Atílio Boron: Revolução bolivariana é caminho sem volta
O PSUV obteve uma vitória arrasadora nas eleições venezuelanas. A direita esperava que, diante da doença do presidente Hugo Chávez, se espalhasse o desalento e a resignação que fariam os bolivarianos aspirarem o pó da derrota. Ocorreu exatamente o contrário: o chavismo avançou nos grandes bastiões da reação, que somente ficou com três dos sete estados que antes controlava.
Por Atilio Borón*, no CubaDebate
Publicado 19/12/2012 19:35

Ganhou em Zulia, empório petroleiro e estado com maior população e em Carabobo, núcleo industrial do país. Além disso, se elevou com a vitória em Táchira, estado fronteiriço com a Colômbia e rota preferencial de paramilitares e narcotraficantes para semear o terror na Venezuela; e na insular Nova Esparta.
Há um par de casos que merecem um parágrafo à parte: em Zulia, o candidato da direita, Pablo Pérez, não foi reeleito, perdendo quase 85 mil votos no caminho e caindo dos 53%, obtidos nas eleições de 2008, para 48%. Enquanto isso, o candidato chavista subia de 45% para 52%, colhendo uma claríssima vitória em um estado que havia sido tradicionalmente hostil aos bolivarianos. E em Miranda o ex-candidato presidencial Henrique Capriles sequer manteve seu caudal eleitoral: havia obtido 53% em 2008 e conseguiu 52% agora, reduzindo a margem de sua vitória e fracassando em sua aposta — e a de toda a direita e o império — de transformar seu protagonismo na recente luta presidencial em um trampolim que o situasse como o grande freio do chavismo para as eleições presidenciais que eventualmente podem acontecer no caso de Chávez não assumir a presidência no próximo dia 10 de janeiro.
Qual é a principal lição que se pode extrair do ocorrido no domingo passado (16)? Em nossa opinião, que as transformações sociais, econômicas, políticas e culturais que ocorreram ao longo de 14 anos de hegemonia chavista tiveram uma marca tão profunda que mesmo na ausência do líder histórico e fundador do movimento, seus porta-vozes e sucessores estão em condições de derrotar amplamente seus adversários.
Além das controvérsias que, diante dos olhos das classes e camadas subalternas, puderam suscitar um ou outro personagem do elenco bolivariano, eles são percebidos como representantes da nova etapa histórica pela qual começou a transitar a Venezuela desde o começo de 1999, e esse povo não está disposto a regressar ao passado. A oposição, ao menos até agora, não aparece como uma alternativa nem conta com um referente capaz de derrotar o chavismo.

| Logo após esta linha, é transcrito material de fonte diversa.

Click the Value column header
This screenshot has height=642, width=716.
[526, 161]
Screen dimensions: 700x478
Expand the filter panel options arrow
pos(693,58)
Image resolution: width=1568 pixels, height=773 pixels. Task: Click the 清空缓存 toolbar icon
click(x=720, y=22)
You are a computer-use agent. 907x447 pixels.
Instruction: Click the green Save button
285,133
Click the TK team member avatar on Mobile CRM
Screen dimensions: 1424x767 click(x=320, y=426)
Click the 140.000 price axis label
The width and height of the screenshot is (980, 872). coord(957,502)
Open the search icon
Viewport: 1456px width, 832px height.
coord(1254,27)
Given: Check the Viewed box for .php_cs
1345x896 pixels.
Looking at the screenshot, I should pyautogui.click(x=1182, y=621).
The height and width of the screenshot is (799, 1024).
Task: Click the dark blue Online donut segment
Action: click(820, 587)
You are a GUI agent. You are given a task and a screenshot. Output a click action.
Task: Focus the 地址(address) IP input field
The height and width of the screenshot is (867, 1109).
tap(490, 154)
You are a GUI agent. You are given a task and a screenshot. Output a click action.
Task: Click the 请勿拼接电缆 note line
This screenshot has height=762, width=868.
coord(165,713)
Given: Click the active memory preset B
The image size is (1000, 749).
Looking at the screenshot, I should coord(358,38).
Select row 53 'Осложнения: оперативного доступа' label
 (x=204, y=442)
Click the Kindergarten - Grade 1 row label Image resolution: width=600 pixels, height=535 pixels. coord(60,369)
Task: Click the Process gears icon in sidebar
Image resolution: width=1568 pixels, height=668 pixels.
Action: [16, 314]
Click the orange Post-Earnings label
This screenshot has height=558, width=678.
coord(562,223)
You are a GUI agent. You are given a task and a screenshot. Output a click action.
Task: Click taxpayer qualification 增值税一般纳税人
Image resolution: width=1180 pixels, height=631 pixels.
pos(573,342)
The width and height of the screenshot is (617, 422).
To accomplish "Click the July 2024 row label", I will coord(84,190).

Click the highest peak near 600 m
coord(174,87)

Custa pensar que na eventualidade de uma eleição presidencial — precipitada pela impossibilidade absoluta que Hugo Chávez pode ter para assumir a presidência — Capriles poderia construir uma liderança que, além da “mercadotecnia” política oferecida e financiada pelos Estados Unidos, teria a força necessária para se opor à eficácia prática do legado histórico do chavismo. Quer dizer, ao processo de tornaram cidadãs as grandes massas tradicionalmente excluídas e exploradas e os grandes avanços em matéria de saúde, educação, cultura, moradia, previdência social e lazer.
Neste sentido, poderia arriscar a hipótese de que o processo bolivariano teria passado um ponto de não retorno, constituindo uma sólida e durável maioria eleitoral suficientemente blindada diante dos eventuais dissabores da conjuntura ou das frustrações provocadas por algumas decepcionantes (e pontuais) experiências do governo. A história do Partido do Congresso na índia, do PRI no México e do peronismo na Argentina são outros tantos exemplos que confirmam que quando a hegemonia eleitoral se assenta sobre as raízes do processo de profundas transformações — ainda quando se encontra em curso, como no caso da Venezuela — a correlação de forças que se arraigam no plano do social e que opõe ricos e pobres, capitalistas e trabalhadores, não pode deixar de projetar-se sobre os processos políticos eleitorais, eclipsando as circunstanciais oscilações da opinião pública ou mudanças de humores da sociedade.
Isso foi o que aconteceu nas últimas eleições venezuelanas, o que ratifica o que expressara Fidel Castro em sua carta a Nicolás Maduro, em 15 de dezembro, quando disse que tinha a segurança de que, por dolorosa que fosse a ausência de Chávez os venezuelanos “seriam capazes de continuar sua obra”. Quem também vai continuar sua obra serão os imperialistas e seus aliados locais, de modo que será preciso se manter em uma atitude de permanente vigilância. Porque se não conseguiram derrotar o chavismo nas eleições, apenas por um alarde de ingenuidade pode-se pensar que agora arquivarão seus projetos de dominação e e ficarão de braços cruzados, resignados diante do incontestável veredito das urnas.